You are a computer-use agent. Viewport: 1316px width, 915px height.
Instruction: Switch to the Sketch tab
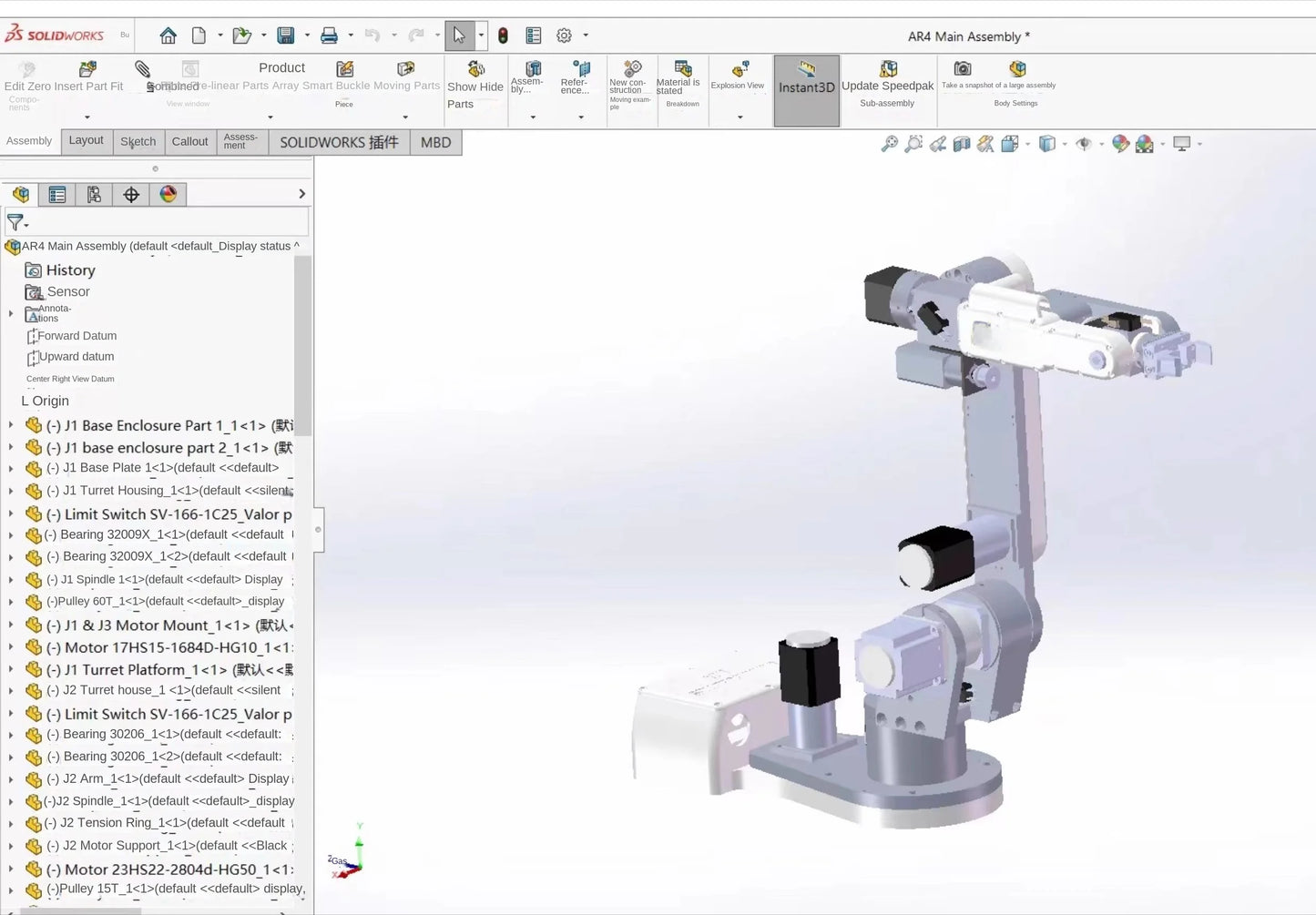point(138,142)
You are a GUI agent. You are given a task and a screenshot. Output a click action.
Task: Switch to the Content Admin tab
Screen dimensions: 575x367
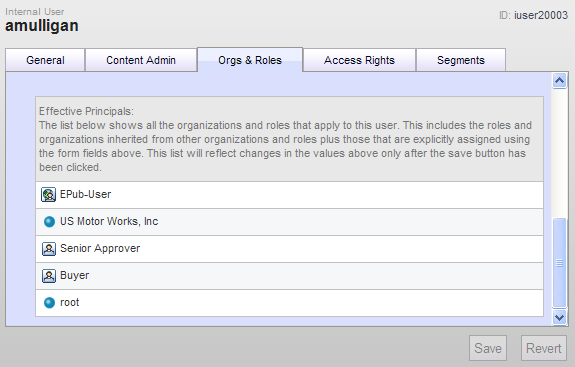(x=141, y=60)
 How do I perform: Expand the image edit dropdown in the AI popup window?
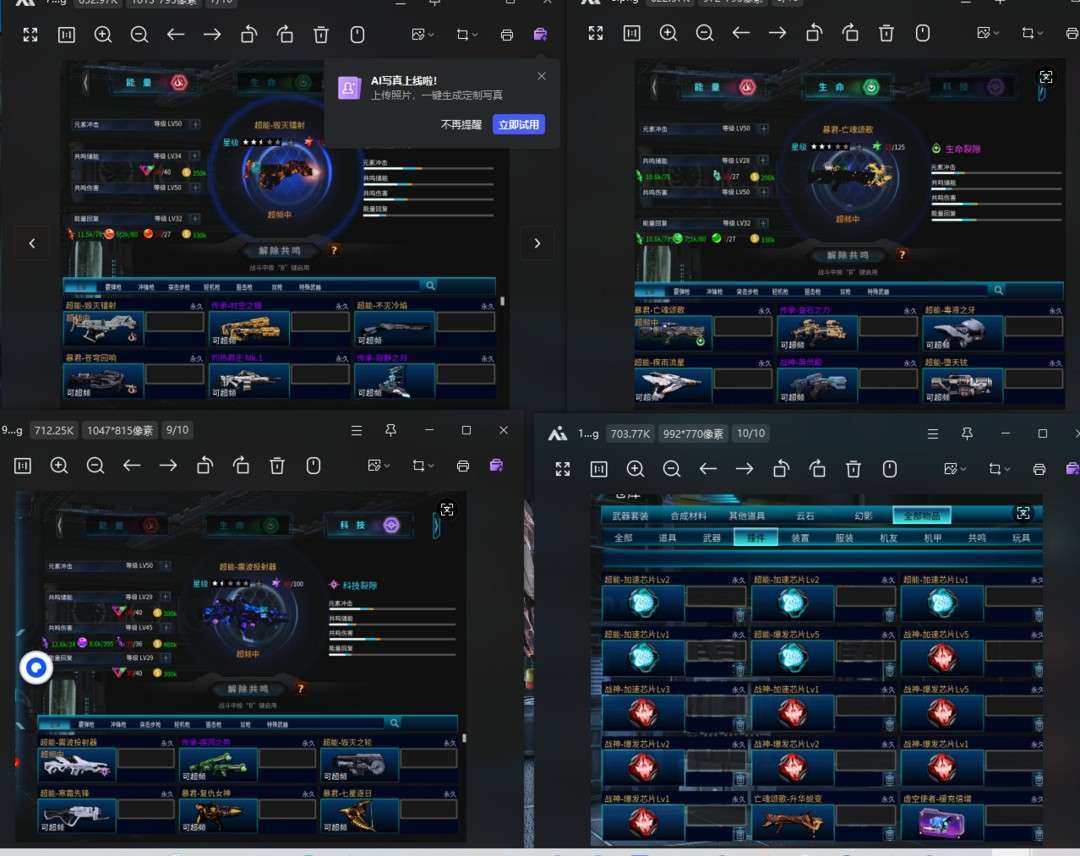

» Required work:
Could you write out again, exactly, the lines from the line containing "Task: Switch to the Content Admin tab" through the last line of the records above? Leave out the pictures.

» Written solution:
Task: Switch to the Content Admin tab
Screen dimensions: 575x367
(x=141, y=60)
 How do I perform: Expand the image edit dropdown in the AI popup window?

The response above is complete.